Date of Award

Spring 3-26-2015

Degree Type

Thesis

Degree Name

MS Biology

Department

Language/Literature /Culture

Advisor

Carolyn Bentivegna, Ph.D.

Committee Member

Tin-Chun Chu, Ph.D.

Committee Member

Marian Glenn, Ph.D

Committee Member

Allan D. Blake, Ph.D.

Committee Member

Jane L. Ko, Ph.D

Keywords

poly aromatic hydrocarbons, menhaden, crude oil, urban sources

Abstract

The April 2010 BP® oil spill has caused great concern for ecological impacts in the Gulf of Mexico. Crude oil contains polycyclic aromatic hydrocarbon (PAHs) and oil spills increase the exposure of aquatic organisms to this class of chemicals. The overall detrimental health effects associated with PAH exposure depend on the exposure period, the concentration of PAHs, and the toxicity of the PAHs in the mixture. Brevoortia tyrannus and Brevoortia patronus are filter feeding fish commonly known as menhaden and account for over 40% of the commercial industry fisheries catch. As primary consumers, they are a major link in the food chain. In this study, liver metabolites of PAHs were measured in menhaden using fixed emission fluorescence spectroscopy (FEFS). Liver PAH analyses were performed on fish samples from North Atlantic to Gulf coasts with the anticipation of comparing a BP® oil signature with ones from urban environments. Adult menhaden were collected from Delaware Bay, NJ (September 2010-September 2011), James River, Virginia (November 2010), Grand Isle, Louisiana (September 2010- September 2011), and Vermillion Bay, Louisiana (June 2011-October 2011). The findings of this study show that a high Naphthol-like/Hydroxypyrene-like ratio is indicative of petroleum exposure. The Barataria Bay (BB), LA 2010 and 2011 samples, Vermillion Bay, LA 2011 samples, and Delaware Bay, NJ 2010 and 2011 data all showed evidence of PAH exposure. The difference of HNP-like and HPY-like PAHs at BBLA from 2010 to 2011 indicated that the site was affected. This indicated continuing exposure to DWH crude oil one year after the event.

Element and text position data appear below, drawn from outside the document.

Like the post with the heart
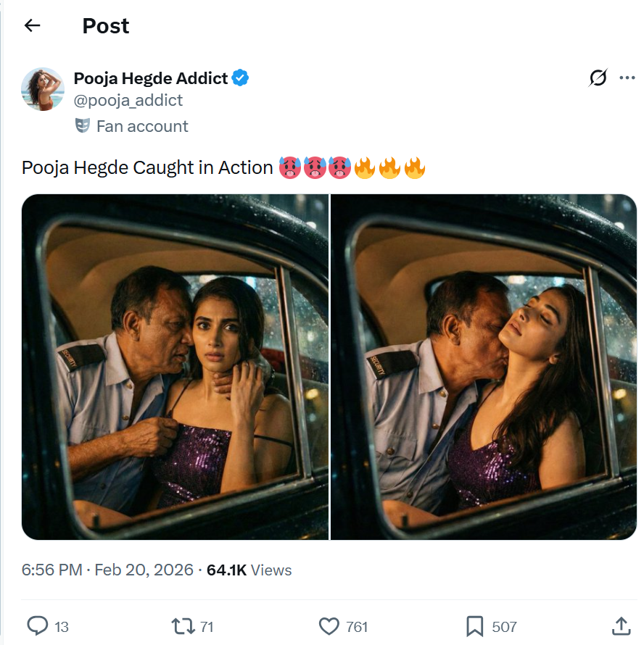pos(329,625)
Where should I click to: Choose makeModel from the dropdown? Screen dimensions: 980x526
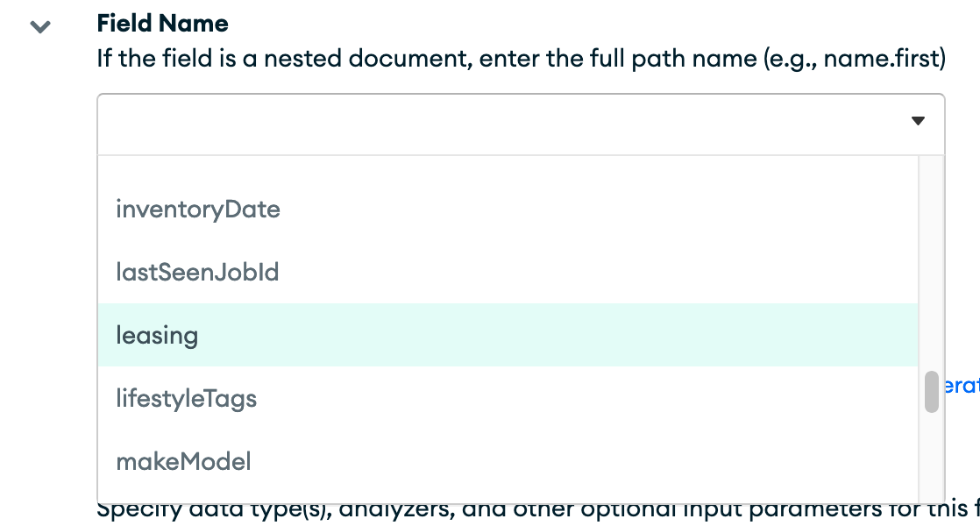click(x=183, y=461)
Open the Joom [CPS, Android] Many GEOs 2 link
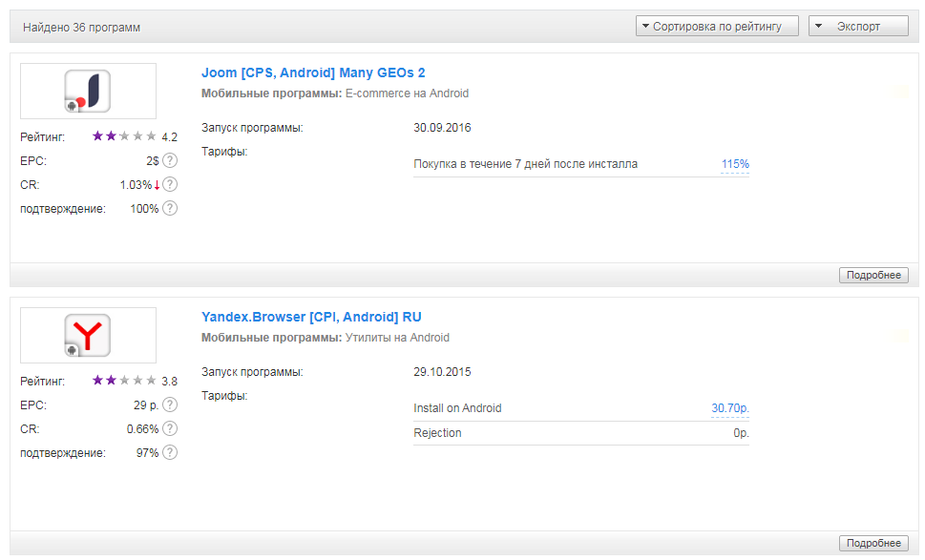The height and width of the screenshot is (560, 925). coord(313,73)
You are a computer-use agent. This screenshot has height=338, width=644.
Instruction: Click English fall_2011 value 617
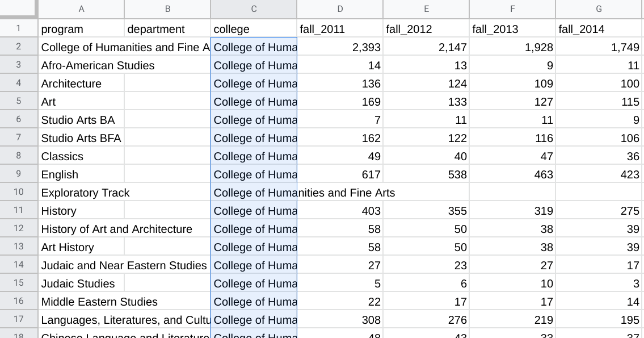click(x=340, y=174)
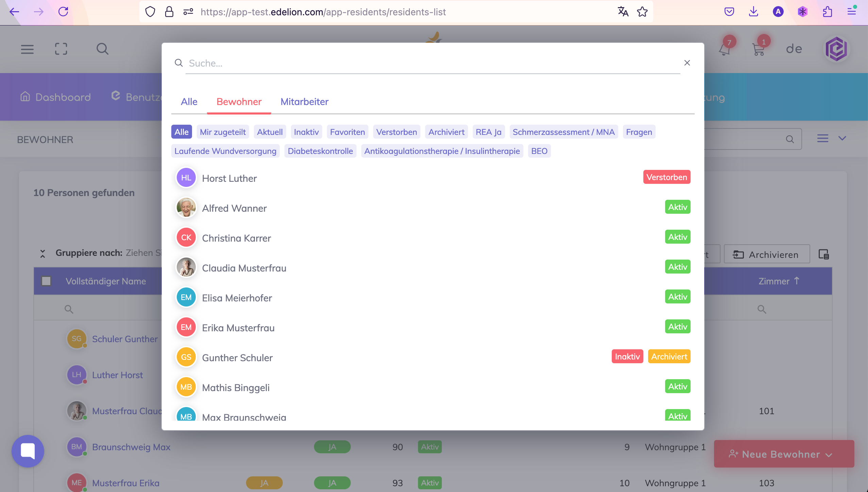Open the de language selector
This screenshot has width=868, height=492.
coord(794,49)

In addition, there was seasonal correlation for HNP-like vs HPY-like PAHs across the different sample sites. The accumulation of PAHs was site and/or season related and not due to the age of the fish. B. tyrannus and B. patronus species were found to have similar types and concentrations of PAHs despite sample location and can serve as a useful tool to monitor PAH exposure over time. Results suggested that menhaden could be a useful biomonitoring organism regardless of species.